■ Required work
Pictures aside, reproduce exactly and only the lines below, starting at the one containing "You are a GUI" and ending at the last line.

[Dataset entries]
=== Section Start ===
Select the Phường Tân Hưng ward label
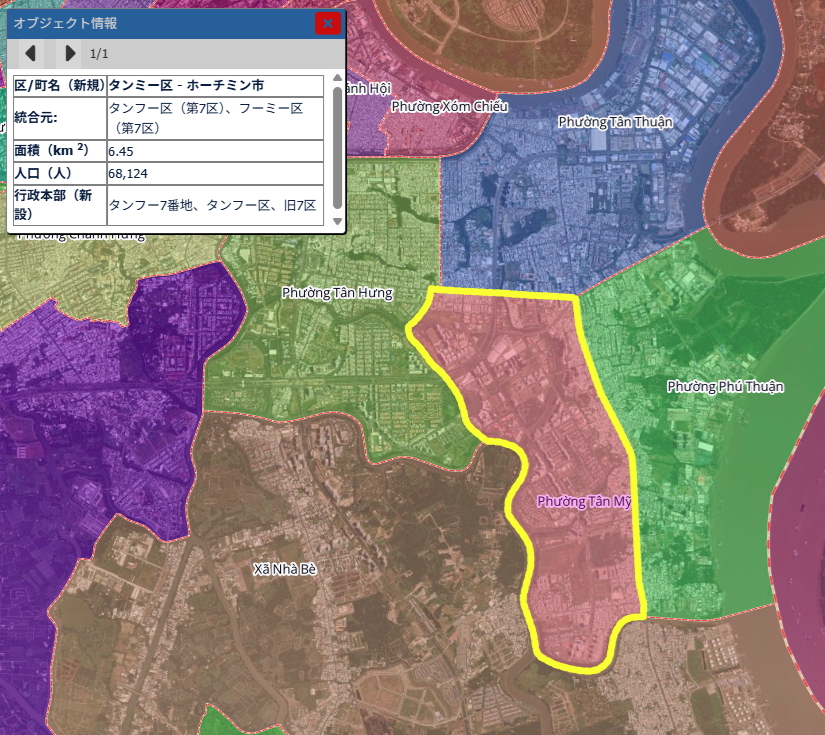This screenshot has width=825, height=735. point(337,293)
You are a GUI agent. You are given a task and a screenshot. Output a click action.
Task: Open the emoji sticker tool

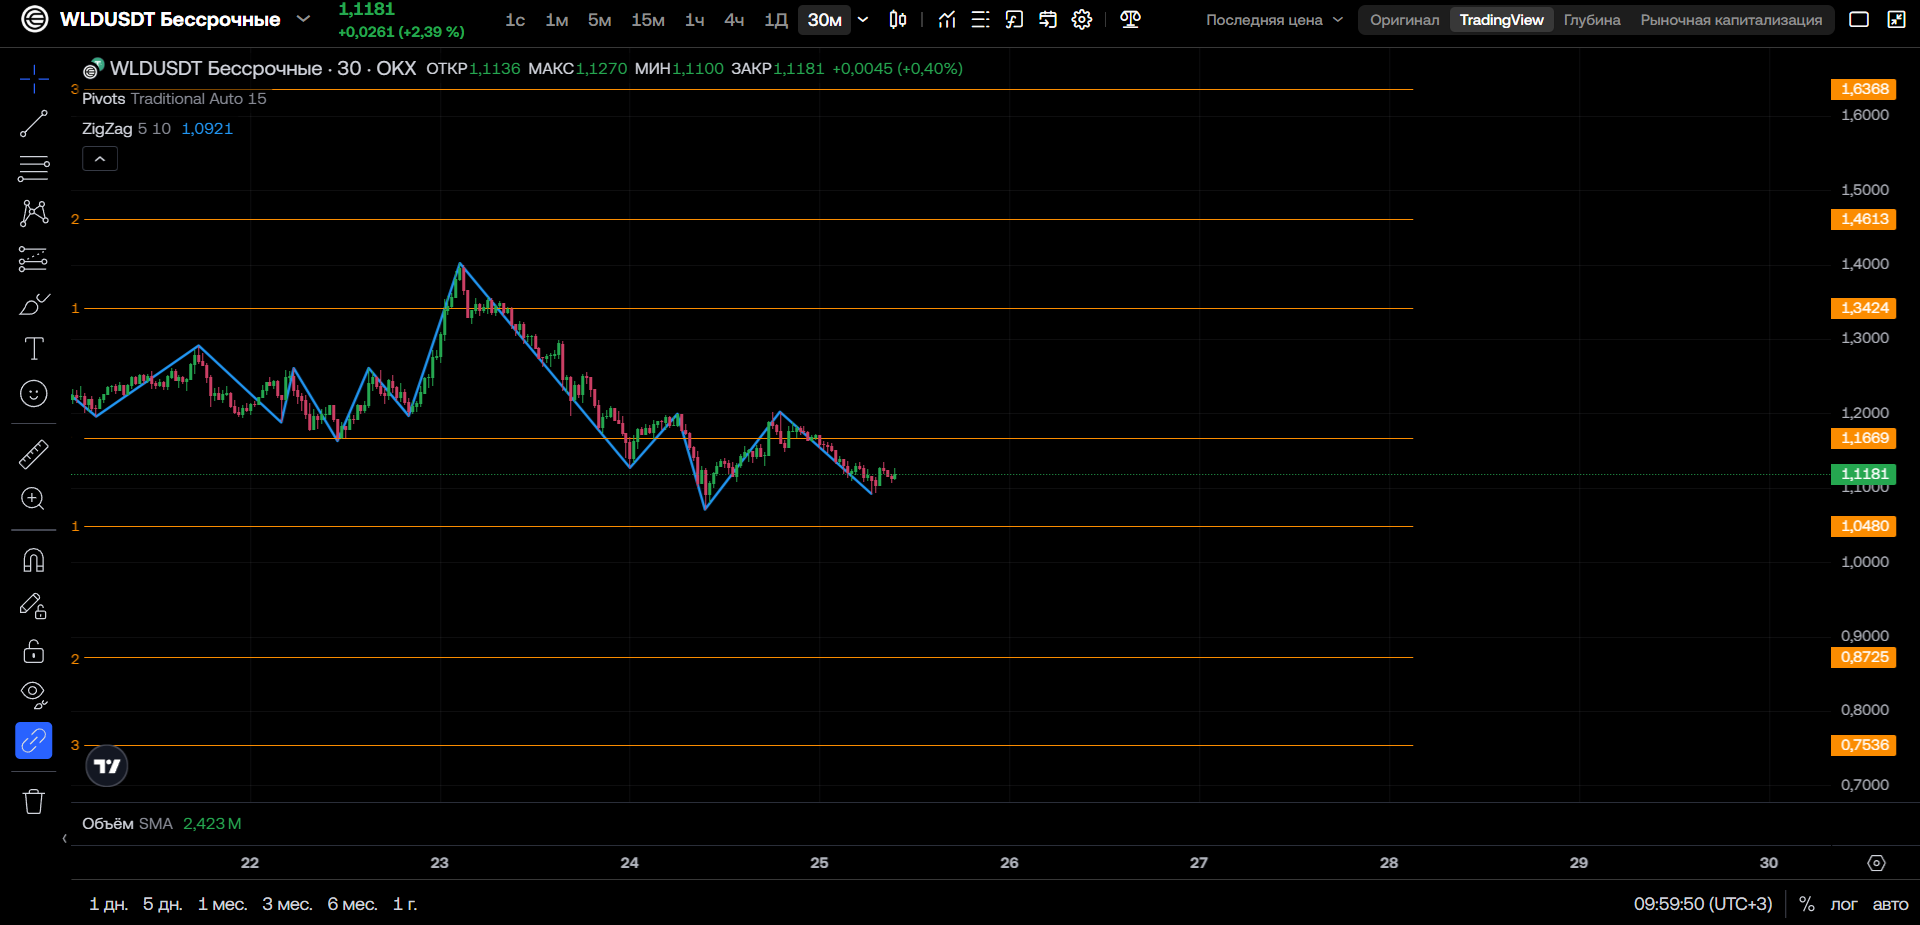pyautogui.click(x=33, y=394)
=== Section End ===
■ Task response
You are a GUI agent. You are given a task and a screenshot. Output a click action.
Task: Open the emoji sticker tool

pyautogui.click(x=33, y=394)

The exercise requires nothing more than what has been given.